A Chaweng, station balnéaire de Koh Samui, un Chabad House flambant neuf a été inauguré le 10 mars 2013 à l’occasion d’un grand dîner présidé par l’énergique rabbin Mendy Goldshmid et son épouse Sara Hinda (chabad.org). Le Beth Habad organise chaque semaine, pour 300 à 500 personnes, un dîner de shabbat qui est même annoncé par haut-parleurs depuis une voiture déambulant dans la principale artère de Chaweng au milieu des touristes rentrant de la plage, des scooters zigzagant, des restaurants bondés et des échoppes bariolées. Ce qui est assez cocasse et, il faut bien le dire, tout à fait inattendu.

Le Chabad House de Koh Samui est pourvu d’un centre d’accueil, d’une bibliothèque, d’une synagogue, d’un restaurant, d’un magasin cacher, de nombreuses activités et services tout particulièrement destinés aux jeunes de passage. L’entraide communautaire y est très active : distributions de repas, assistance aux personnes âgées, centres aérés et de vacances (Chlou’him.com).

Chaque année, pour les fêtes de Rosh Hashana, on déguste des boulettes de matza, des gâteaux au miel et des hallot spécialement préparés à la cuisine centrale du centre Habad de Bangkok. On y vient de tous les spots touristiques de Thaïlande. La plupart des participants ne sont pas du tout religieux ni observants, mais profitent simplement de l’occasion pour célébrer ensemble, loin de chez eux, une fête familiale et hautement symbolique. Pour le Seder Pessah de 2015, pas moins de 850 participants s’y sont bousculés. « Les jeunes, reconnaît le rabbin Goldshmid, savent qu’ils sont toujours les bienvenus ; ravis de la joie communicative qu’ils trouvent ici, ils retournent chez eux avec l’envie de reproduire la même ambiance festive et fraternelle ».

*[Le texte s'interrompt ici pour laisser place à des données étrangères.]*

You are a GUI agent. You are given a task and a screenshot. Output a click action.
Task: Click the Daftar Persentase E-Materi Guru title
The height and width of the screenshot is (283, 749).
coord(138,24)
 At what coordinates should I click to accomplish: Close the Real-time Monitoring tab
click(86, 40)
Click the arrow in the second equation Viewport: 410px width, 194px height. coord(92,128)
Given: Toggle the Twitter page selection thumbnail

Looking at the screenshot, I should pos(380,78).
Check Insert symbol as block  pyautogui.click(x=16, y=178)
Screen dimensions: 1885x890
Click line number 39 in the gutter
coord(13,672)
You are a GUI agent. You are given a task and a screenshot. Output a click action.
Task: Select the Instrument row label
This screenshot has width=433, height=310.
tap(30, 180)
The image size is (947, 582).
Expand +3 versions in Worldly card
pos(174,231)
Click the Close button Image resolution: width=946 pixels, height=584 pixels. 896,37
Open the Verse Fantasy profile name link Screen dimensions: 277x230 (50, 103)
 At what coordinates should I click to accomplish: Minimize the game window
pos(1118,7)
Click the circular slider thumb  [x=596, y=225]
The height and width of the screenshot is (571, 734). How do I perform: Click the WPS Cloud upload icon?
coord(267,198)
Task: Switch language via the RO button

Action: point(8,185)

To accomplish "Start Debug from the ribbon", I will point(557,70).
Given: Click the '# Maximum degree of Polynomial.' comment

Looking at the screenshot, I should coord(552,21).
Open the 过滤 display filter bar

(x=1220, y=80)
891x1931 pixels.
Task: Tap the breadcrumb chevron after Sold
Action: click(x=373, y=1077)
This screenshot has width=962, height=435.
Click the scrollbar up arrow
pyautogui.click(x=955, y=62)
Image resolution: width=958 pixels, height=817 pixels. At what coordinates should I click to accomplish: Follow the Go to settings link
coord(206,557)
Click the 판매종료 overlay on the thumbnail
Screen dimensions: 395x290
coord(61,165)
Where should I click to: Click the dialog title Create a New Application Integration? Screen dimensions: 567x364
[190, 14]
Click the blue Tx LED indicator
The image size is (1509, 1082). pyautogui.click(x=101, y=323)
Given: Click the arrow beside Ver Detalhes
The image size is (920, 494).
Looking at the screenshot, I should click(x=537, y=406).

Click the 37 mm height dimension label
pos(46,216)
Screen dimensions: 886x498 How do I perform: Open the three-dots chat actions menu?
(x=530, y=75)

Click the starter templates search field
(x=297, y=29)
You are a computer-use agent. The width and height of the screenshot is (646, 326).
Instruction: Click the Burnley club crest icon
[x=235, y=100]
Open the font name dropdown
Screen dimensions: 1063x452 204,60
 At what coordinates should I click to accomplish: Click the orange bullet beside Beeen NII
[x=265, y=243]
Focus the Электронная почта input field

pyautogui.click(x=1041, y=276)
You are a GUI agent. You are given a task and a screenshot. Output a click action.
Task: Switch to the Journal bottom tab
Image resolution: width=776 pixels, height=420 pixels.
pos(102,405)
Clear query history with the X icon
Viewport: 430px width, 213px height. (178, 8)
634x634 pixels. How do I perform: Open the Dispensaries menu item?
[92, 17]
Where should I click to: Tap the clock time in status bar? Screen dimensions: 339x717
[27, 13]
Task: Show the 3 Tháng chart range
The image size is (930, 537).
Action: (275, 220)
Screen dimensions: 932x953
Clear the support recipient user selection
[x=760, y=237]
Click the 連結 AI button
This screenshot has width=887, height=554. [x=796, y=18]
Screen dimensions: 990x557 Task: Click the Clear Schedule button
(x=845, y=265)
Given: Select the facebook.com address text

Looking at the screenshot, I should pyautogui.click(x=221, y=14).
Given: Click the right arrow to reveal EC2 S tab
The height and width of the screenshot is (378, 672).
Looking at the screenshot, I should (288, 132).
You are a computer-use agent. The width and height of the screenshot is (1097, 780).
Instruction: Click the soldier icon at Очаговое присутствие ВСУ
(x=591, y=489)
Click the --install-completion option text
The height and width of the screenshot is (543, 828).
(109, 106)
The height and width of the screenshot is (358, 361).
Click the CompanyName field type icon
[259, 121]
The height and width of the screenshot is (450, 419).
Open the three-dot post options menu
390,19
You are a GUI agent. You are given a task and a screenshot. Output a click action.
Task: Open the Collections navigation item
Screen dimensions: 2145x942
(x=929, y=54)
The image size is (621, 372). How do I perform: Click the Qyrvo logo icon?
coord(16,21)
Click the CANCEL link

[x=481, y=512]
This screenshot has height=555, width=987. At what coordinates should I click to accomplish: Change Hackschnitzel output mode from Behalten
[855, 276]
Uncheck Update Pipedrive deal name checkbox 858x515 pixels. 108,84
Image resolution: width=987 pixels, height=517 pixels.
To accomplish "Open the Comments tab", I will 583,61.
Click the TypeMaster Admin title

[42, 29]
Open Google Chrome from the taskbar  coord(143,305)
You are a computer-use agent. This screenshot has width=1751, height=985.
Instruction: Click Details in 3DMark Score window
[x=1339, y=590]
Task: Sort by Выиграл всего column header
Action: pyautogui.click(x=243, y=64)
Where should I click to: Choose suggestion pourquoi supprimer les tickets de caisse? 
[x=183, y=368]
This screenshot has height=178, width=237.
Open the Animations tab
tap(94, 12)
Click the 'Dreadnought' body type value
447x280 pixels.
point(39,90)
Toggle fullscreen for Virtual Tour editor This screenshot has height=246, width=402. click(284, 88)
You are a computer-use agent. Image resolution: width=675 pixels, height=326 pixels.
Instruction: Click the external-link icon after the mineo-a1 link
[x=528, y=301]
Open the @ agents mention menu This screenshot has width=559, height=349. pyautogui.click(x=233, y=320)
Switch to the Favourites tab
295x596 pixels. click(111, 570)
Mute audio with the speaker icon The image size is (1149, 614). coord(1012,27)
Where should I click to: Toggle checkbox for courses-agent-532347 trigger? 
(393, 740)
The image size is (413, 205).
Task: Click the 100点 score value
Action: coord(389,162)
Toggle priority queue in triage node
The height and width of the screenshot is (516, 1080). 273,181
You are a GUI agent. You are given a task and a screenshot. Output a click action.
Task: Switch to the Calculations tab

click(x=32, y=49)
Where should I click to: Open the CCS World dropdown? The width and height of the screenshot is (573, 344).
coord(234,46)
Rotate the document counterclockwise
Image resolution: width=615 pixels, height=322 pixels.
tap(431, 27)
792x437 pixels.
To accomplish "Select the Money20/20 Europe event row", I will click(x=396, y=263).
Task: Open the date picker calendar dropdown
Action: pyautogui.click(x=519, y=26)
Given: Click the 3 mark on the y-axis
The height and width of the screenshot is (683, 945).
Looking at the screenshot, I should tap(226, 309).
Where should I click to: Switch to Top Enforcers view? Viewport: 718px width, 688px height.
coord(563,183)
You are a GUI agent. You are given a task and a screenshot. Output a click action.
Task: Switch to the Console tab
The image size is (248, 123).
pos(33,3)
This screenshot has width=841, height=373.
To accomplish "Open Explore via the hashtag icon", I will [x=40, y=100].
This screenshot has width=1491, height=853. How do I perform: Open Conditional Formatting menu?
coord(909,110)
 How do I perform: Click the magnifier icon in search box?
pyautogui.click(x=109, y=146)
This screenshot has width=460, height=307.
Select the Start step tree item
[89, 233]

Le mouvement Habad est donc prédominant en Thaïlande mais depuis 2014, la TPJC (Communauté des juifs progressistes de Thaïlande) attire de plus en plus les « juifs, juifs-par-choix et non-juifs de tous âges, de toutes origines et orientation sexuelle, simplement attirés par la pratique et l’enseignement du judaïsme ». Des rabbins de Singapour, des États-Unis et d’Israël y viennent régulièrement enseigner.

Jeunes vacanciers en visite au Chabad House de Koh Samui
Jeunes vacanciers en visite au Chabad House de Koh Samui

Anecdote : en février 2017, dans le magnifique parc maritime de l’archipel d’Ang Thong (près de Koh Samui), un couple de Français faisant du snorkelling est entraîné au large par le courant. Ils appellent à l’aide mais, étant trop loin, personne ne les entend. Leur présence est enfin repérée mais ils s’éloignent de plus en plus. Les secours tardent à s’organiser. Deux jeunes touristes en kayak surgies de nulle part les rejoignent prestement et les rapatrient effrayés mais vivants vers le rivage. Durant de longues minutes éprouvantes, leur fils d’une vingtaine d’années a assisté à la scène depuis la côte, impuissant. Encore tout émotionné, comme nous tous qui avons partagé son angoisse, il cherche avant tout à remercier les deux jeunes femmes à l’allure sportive dans leur propre langue. « Toda raba » finit-il par dire et répéter, « toda raba de tout mon cœur ». Intimidées, les deux jeunes israéliennes répètent modestement , « de rien ».

« De rien » comme pour dire  »c’est normal ! ». Pourtant toute une partie de la plage, dont moi-même, n’avons qu’une envie : les prendre dans nos bras et les embrasser. Ce que personne ne fait bien sûr, par pudeur. En échange, nous leur offrons nos plus chaleureux et reconnaissants sourires.